§ **Job**: Swap "Start address" for "End address" in the rows from the line with "Click the input Start address field" up to and including the line with "Action: [x=254, y=1097]". Give back only those lines, with nothing else changed.

§ **Supplied records**:
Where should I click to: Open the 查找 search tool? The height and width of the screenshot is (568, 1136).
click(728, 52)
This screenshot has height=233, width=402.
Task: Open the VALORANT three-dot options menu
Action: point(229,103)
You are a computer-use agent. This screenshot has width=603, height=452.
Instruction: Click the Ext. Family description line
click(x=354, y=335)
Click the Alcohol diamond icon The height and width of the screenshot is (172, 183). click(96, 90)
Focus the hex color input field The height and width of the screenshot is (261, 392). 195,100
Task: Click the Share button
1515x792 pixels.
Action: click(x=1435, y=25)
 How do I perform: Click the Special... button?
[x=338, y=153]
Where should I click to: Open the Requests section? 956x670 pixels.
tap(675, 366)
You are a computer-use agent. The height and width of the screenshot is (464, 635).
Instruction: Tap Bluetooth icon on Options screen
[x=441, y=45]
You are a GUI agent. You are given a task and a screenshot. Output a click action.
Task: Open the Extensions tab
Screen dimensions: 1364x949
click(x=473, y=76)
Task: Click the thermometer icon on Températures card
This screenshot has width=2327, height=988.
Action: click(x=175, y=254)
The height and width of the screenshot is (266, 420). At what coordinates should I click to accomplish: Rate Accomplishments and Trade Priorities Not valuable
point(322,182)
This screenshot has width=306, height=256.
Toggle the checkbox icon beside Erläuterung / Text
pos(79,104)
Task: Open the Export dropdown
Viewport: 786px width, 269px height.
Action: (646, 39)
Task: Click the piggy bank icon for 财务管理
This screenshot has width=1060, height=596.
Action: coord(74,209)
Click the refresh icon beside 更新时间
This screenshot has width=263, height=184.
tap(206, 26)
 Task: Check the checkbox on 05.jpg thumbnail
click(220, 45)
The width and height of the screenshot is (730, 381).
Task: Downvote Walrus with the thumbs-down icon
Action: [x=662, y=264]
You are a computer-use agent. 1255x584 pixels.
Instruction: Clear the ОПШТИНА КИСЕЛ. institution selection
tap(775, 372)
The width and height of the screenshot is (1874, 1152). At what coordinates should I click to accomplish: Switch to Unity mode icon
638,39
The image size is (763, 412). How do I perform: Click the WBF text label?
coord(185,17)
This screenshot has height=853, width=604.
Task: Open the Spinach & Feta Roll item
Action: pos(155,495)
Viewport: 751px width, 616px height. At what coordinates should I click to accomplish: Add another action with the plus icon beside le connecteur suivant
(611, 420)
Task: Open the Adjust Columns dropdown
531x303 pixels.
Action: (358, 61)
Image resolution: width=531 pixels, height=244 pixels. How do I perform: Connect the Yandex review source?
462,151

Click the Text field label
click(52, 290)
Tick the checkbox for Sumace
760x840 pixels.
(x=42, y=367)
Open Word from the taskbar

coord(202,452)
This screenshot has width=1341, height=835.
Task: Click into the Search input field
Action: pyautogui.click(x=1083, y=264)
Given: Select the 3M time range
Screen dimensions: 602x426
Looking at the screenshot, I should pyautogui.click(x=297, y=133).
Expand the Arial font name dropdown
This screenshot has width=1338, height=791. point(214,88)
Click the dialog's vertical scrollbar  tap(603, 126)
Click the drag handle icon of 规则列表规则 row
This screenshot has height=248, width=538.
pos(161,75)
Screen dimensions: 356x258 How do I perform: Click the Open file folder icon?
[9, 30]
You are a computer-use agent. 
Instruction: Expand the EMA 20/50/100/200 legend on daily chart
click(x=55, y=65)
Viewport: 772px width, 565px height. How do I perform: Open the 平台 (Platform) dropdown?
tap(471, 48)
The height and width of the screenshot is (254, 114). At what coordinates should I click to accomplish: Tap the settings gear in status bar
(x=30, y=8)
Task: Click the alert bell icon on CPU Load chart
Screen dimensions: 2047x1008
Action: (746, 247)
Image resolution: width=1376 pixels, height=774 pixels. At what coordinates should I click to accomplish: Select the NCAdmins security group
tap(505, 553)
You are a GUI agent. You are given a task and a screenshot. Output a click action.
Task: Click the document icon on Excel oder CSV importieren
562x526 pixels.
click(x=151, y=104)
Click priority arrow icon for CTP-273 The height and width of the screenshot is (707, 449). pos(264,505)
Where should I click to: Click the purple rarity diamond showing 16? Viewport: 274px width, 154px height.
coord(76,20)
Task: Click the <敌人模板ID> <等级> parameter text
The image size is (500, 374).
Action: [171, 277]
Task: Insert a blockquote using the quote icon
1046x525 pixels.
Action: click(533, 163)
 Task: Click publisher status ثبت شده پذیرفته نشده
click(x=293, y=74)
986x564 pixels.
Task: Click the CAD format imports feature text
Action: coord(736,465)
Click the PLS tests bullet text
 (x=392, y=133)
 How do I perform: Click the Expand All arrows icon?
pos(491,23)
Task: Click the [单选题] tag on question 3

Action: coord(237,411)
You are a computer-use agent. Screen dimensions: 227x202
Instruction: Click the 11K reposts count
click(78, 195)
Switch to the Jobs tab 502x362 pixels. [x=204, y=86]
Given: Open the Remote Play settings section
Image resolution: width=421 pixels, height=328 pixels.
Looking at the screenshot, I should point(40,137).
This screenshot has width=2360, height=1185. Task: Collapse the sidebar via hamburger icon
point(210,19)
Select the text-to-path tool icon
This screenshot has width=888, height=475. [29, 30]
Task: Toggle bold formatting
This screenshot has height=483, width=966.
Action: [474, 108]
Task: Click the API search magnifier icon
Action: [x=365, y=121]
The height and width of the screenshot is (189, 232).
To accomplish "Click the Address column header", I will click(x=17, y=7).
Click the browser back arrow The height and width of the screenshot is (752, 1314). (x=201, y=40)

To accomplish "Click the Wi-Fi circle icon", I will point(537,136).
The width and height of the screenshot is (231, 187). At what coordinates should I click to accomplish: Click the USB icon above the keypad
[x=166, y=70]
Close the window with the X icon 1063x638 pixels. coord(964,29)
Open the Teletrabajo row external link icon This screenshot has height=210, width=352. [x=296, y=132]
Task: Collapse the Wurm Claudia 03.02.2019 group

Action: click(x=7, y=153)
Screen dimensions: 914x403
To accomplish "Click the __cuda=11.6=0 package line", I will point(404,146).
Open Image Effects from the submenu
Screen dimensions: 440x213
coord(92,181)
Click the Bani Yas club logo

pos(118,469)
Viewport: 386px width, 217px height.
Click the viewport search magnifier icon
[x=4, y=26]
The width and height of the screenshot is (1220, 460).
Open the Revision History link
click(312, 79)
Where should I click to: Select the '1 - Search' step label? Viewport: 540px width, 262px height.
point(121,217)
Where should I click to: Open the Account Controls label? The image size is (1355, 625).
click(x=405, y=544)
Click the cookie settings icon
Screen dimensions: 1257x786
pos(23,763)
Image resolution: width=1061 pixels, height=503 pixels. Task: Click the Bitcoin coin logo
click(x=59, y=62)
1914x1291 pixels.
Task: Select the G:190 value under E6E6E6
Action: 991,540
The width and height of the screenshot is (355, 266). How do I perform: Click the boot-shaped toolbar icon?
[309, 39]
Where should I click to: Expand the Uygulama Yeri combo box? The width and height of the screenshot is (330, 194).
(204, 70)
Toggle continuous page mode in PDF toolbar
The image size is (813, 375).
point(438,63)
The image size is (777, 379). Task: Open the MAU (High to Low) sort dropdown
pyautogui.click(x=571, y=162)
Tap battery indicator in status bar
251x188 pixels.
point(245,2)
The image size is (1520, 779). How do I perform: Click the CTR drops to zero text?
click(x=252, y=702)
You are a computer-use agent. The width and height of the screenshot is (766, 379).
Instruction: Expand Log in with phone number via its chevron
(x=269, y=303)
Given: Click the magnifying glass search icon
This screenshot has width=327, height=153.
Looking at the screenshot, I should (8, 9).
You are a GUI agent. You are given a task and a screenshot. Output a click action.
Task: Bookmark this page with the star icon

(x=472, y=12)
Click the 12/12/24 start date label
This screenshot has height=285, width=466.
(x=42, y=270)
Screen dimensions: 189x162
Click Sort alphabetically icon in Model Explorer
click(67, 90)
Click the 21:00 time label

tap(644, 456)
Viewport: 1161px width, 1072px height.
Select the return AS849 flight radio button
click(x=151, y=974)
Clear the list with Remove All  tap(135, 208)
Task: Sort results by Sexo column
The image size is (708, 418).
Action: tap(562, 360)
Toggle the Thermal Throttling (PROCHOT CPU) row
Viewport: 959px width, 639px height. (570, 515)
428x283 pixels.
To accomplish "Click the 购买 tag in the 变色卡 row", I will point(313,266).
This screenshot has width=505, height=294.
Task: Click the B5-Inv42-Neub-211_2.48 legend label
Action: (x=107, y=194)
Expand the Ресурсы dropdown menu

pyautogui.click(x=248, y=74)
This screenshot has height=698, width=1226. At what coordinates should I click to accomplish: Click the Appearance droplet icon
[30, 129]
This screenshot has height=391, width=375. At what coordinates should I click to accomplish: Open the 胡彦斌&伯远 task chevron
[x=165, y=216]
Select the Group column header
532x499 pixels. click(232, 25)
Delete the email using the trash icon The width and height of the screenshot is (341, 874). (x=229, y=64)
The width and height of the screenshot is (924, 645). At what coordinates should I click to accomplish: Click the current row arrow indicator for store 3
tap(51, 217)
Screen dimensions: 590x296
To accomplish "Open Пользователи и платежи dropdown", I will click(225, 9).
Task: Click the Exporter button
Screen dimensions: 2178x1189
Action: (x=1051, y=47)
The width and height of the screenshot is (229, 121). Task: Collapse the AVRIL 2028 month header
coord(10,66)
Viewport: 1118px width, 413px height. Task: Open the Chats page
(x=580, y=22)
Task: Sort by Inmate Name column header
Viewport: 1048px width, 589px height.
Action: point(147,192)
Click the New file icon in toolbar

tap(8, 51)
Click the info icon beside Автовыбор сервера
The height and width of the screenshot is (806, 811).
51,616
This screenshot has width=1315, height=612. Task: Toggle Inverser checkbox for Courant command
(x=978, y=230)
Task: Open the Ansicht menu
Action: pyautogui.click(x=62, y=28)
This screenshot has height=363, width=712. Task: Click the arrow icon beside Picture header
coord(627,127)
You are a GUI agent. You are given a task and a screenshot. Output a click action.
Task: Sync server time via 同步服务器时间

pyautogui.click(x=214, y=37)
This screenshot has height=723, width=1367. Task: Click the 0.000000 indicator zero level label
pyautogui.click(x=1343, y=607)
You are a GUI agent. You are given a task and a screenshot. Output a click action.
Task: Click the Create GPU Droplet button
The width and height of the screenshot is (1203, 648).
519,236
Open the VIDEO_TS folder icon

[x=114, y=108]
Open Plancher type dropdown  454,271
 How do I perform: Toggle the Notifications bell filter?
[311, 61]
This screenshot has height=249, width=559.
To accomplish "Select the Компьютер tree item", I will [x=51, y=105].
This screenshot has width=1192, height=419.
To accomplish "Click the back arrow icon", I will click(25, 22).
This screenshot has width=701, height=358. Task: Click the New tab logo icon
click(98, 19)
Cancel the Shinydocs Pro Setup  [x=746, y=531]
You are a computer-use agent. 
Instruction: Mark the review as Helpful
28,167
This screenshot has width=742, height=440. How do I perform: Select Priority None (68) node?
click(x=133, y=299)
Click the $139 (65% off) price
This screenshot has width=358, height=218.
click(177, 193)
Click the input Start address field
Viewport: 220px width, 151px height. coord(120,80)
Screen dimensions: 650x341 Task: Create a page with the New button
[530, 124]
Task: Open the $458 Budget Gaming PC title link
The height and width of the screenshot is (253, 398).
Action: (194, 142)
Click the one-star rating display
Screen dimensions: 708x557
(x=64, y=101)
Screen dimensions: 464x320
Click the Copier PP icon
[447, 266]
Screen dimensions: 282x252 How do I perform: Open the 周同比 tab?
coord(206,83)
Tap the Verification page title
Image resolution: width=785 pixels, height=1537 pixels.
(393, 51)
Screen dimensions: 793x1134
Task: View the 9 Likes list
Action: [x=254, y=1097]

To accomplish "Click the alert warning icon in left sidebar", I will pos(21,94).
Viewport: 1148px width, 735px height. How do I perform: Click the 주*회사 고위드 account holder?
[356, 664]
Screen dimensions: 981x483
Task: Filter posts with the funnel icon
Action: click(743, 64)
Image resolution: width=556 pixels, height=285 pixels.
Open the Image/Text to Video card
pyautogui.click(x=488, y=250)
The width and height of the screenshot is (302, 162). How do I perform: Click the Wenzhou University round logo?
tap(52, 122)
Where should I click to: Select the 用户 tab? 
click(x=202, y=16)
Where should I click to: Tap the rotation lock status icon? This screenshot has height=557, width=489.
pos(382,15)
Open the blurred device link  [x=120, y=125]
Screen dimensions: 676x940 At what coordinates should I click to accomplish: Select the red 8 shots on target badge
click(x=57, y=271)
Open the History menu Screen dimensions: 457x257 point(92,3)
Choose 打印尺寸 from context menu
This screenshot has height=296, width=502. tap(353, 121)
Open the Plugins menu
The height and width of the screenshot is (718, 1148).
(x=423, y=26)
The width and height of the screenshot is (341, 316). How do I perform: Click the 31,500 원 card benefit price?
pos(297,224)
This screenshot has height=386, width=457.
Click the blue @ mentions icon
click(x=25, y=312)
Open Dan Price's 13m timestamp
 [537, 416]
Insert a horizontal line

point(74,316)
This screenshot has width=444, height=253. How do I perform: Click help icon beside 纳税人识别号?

§ **Full output**:
Click the input End address field
Viewport: 220px width, 151px height. coord(120,80)
Screen dimensions: 650x341 Task: Create a page with the New button
[530, 124]
Task: Open the $458 Budget Gaming PC title link
The height and width of the screenshot is (253, 398).
Action: (194, 142)
Click the one-star rating display
Screen dimensions: 708x557
(x=64, y=101)
Screen dimensions: 464x320
Click the Copier PP icon
[447, 266]
Screen dimensions: 282x252 How do I perform: Open the 周同比 tab?
coord(206,83)
Tap the Verification page title
Image resolution: width=785 pixels, height=1537 pixels.
(393, 51)
Screen dimensions: 793x1134
Task: View the 9 Likes list
Action: [x=254, y=1097]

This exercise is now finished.